• **THE TASK**:
Copy the material word for word, starting at its first line and ending after the line that contains "[x=106, y=33]". Leave out the pictures.

• **INFORMATION SUPPLIED**:
━━━━━━━━

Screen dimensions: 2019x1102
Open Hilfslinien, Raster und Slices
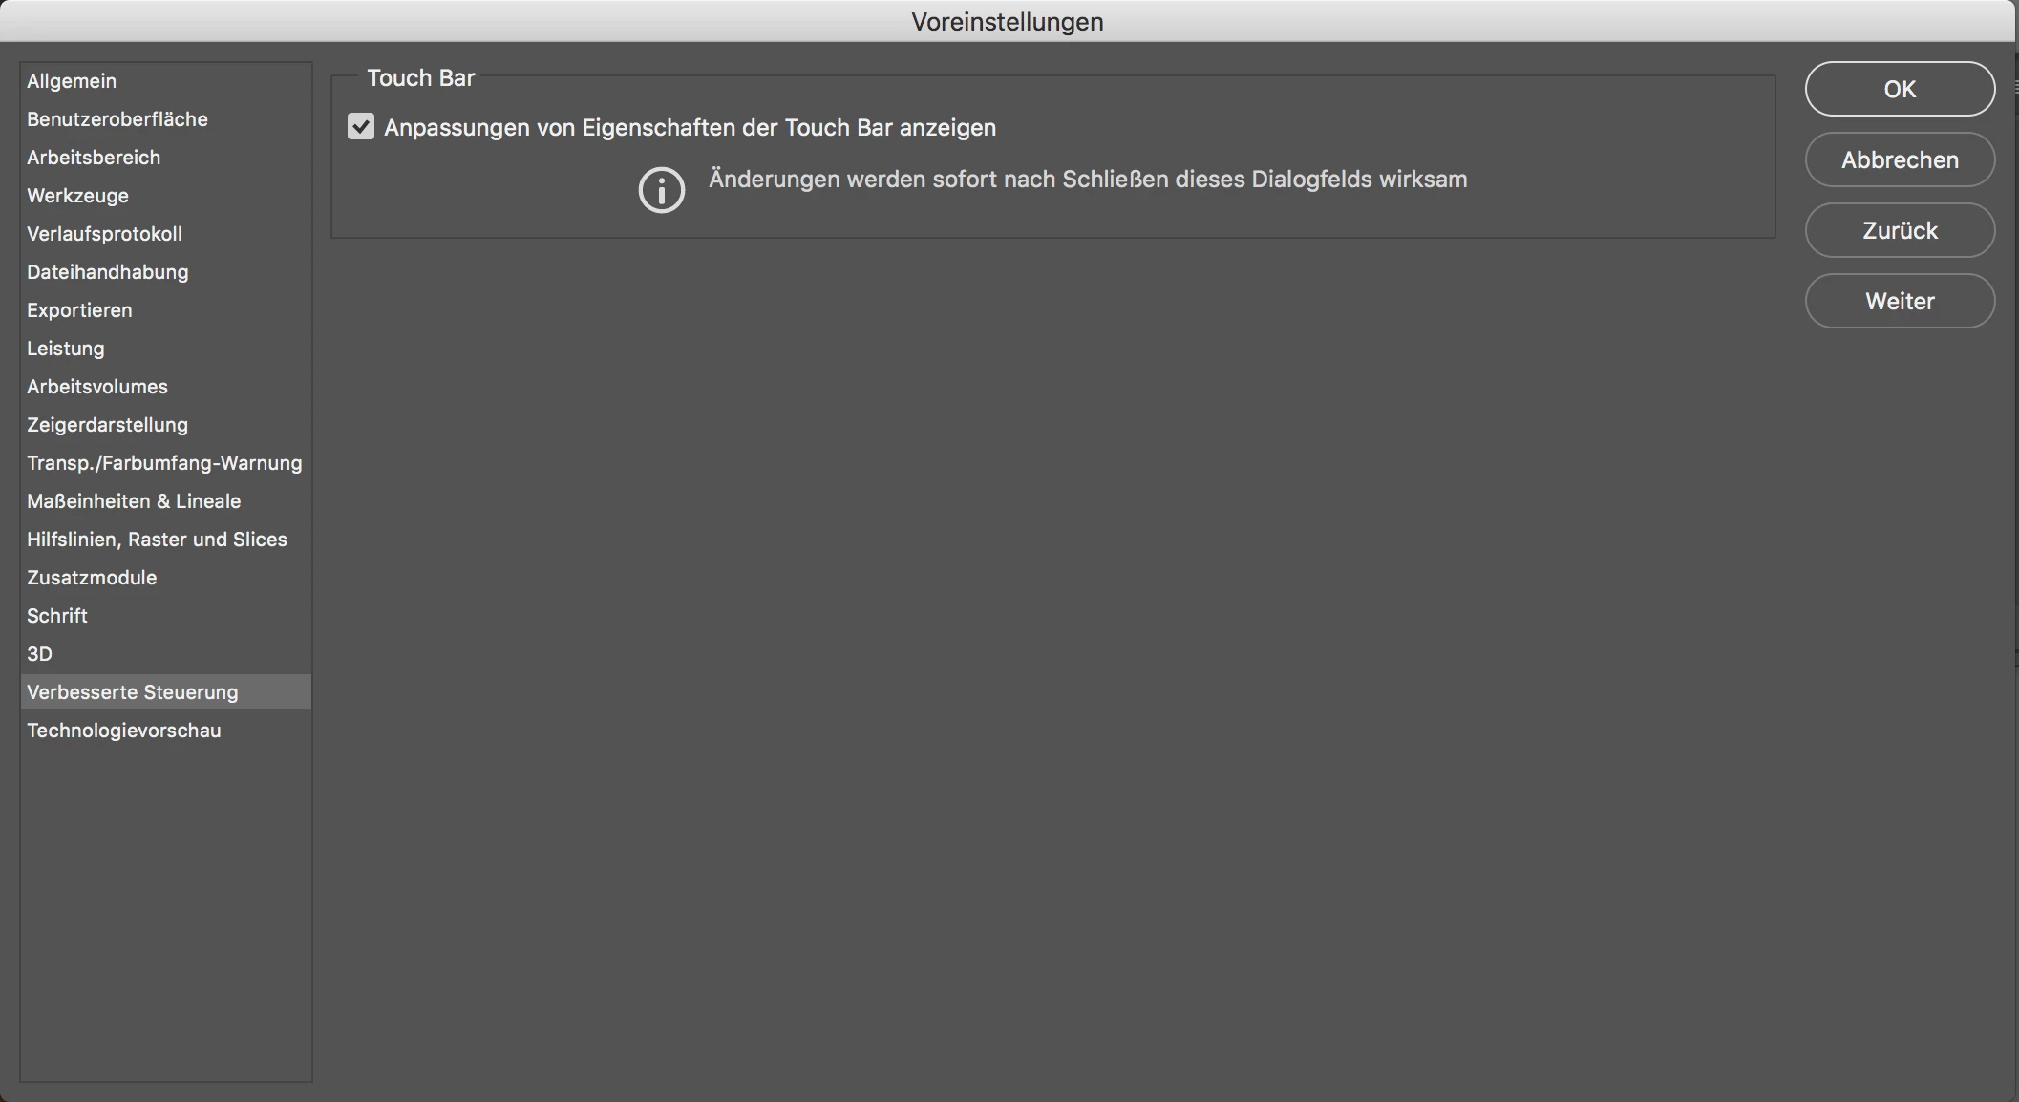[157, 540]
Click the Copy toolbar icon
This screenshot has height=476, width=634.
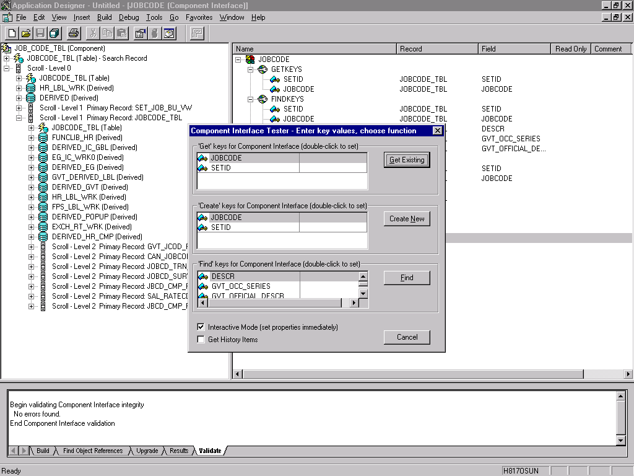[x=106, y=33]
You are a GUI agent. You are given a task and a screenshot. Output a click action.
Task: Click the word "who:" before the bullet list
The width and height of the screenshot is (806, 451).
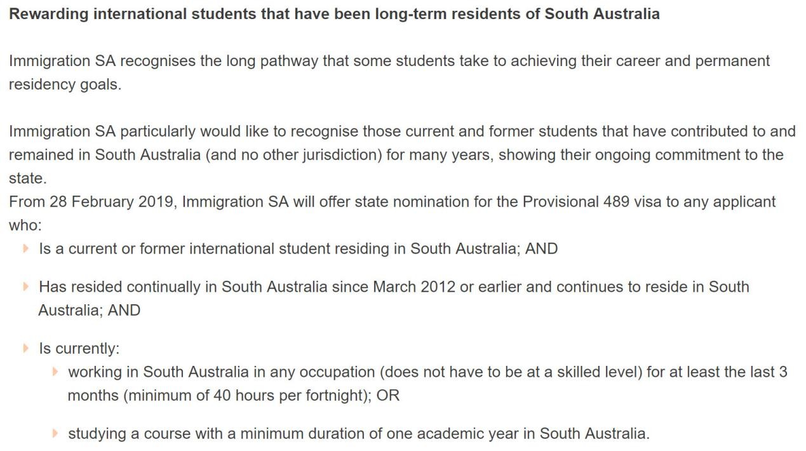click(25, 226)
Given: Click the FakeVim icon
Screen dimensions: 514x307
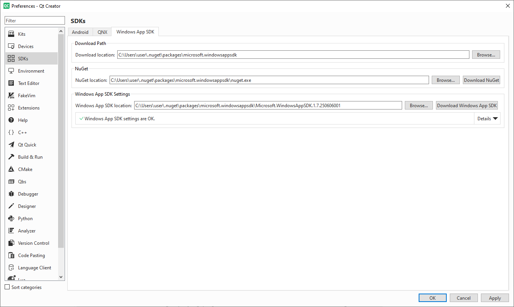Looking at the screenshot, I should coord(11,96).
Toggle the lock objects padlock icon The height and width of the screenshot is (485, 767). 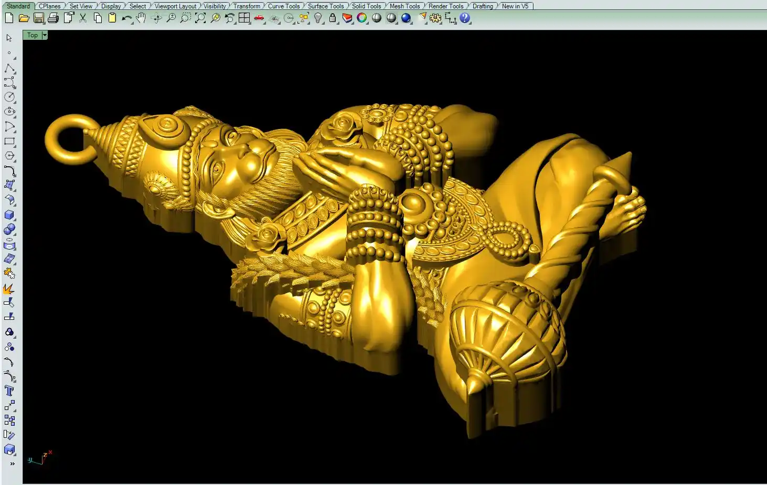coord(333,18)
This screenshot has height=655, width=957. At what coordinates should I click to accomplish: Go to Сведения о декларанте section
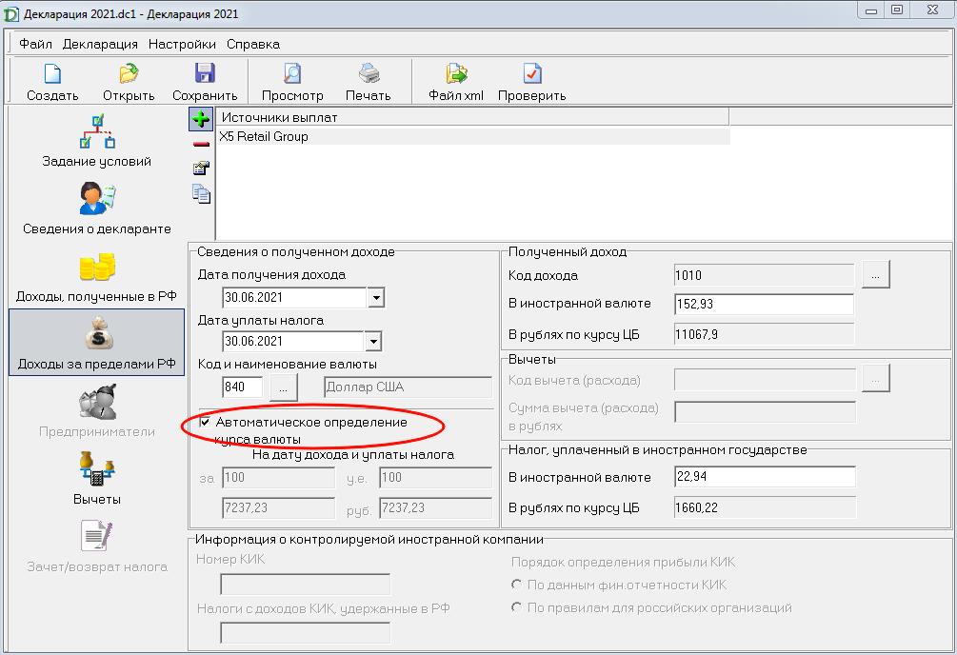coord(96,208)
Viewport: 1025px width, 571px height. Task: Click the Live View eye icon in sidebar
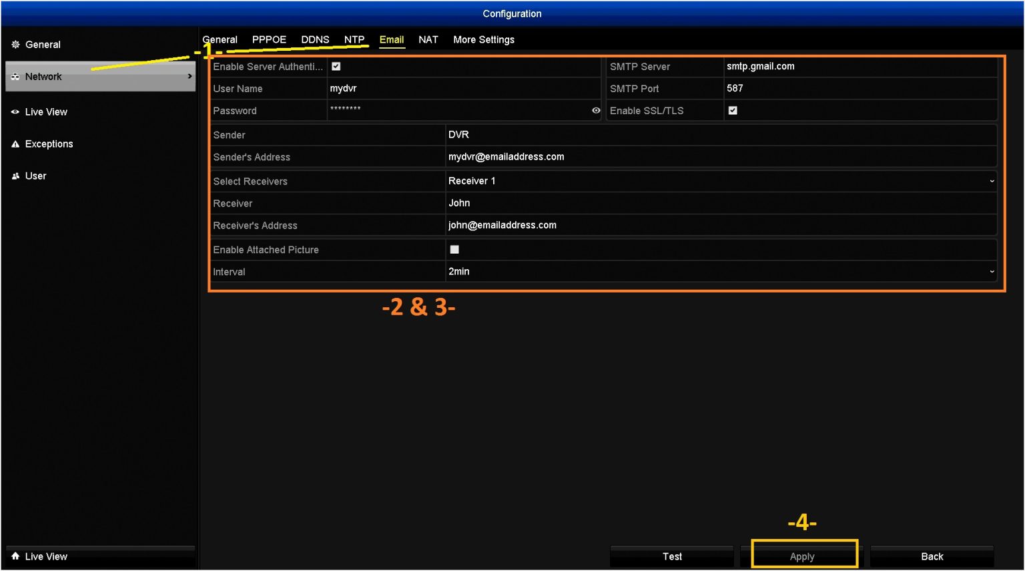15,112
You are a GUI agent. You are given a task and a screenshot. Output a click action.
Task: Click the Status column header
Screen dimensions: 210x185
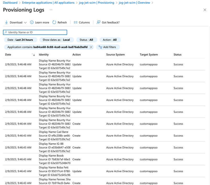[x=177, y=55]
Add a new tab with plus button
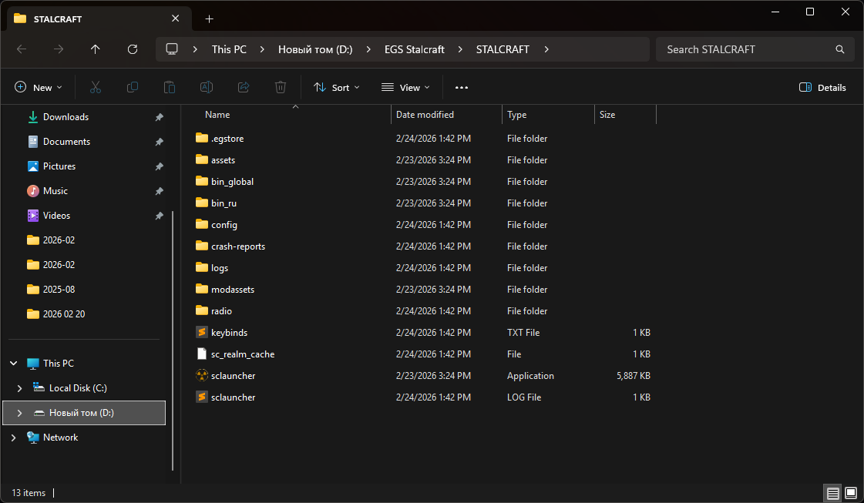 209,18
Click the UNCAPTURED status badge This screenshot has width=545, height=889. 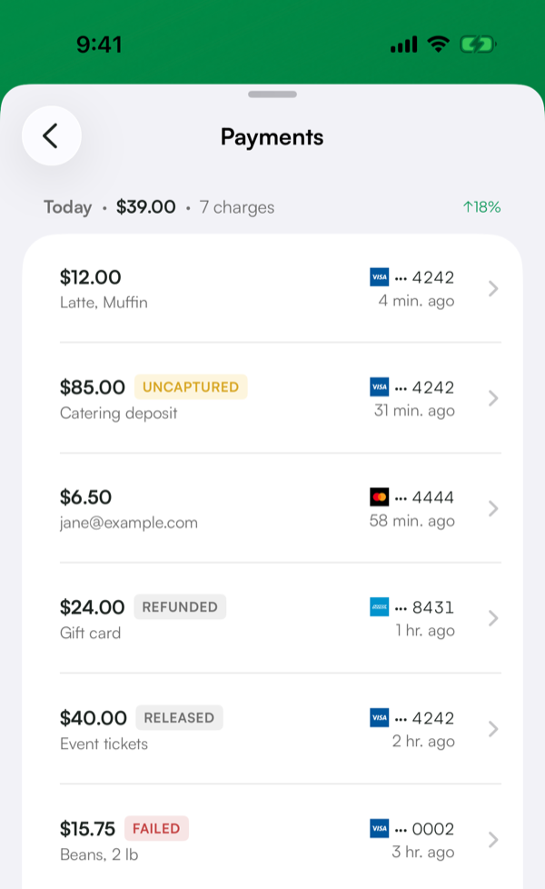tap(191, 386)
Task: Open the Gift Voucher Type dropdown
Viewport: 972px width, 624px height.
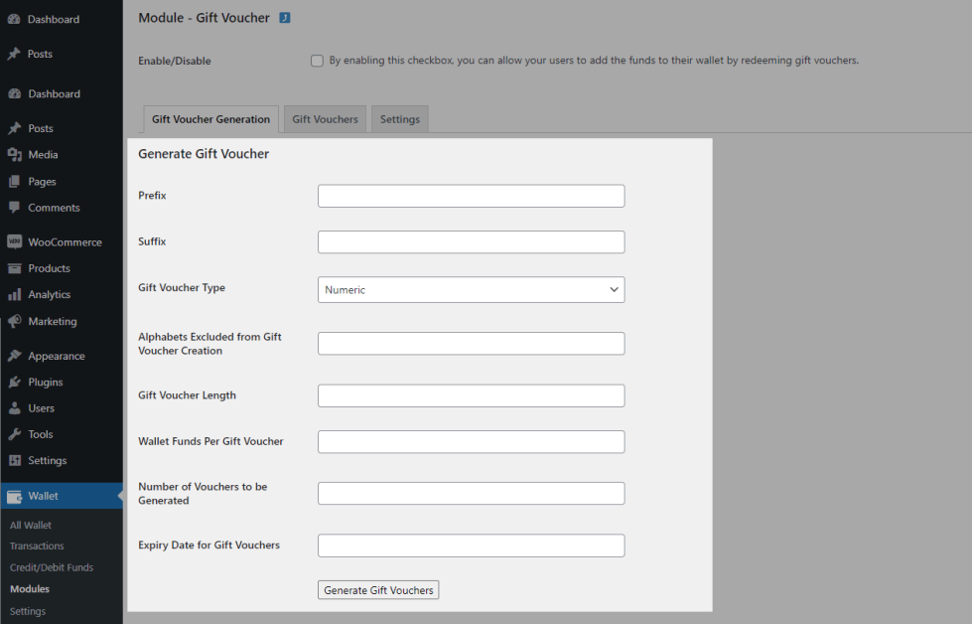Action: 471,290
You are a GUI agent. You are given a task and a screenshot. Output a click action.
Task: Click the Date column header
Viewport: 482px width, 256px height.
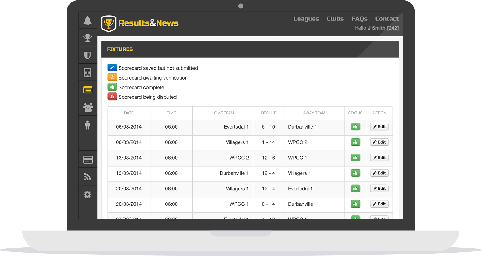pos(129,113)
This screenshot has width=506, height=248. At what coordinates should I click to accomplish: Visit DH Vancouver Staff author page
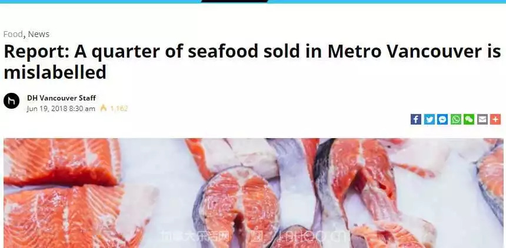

━━━━━━━━

• **RESULT FOR THIS TASK**:
Screen dimensions: 2019x1102
Open Hilfslinien, Raster und Slices
[157, 540]
Click the Copy toolbar icon
This screenshot has height=476, width=634.
[x=106, y=33]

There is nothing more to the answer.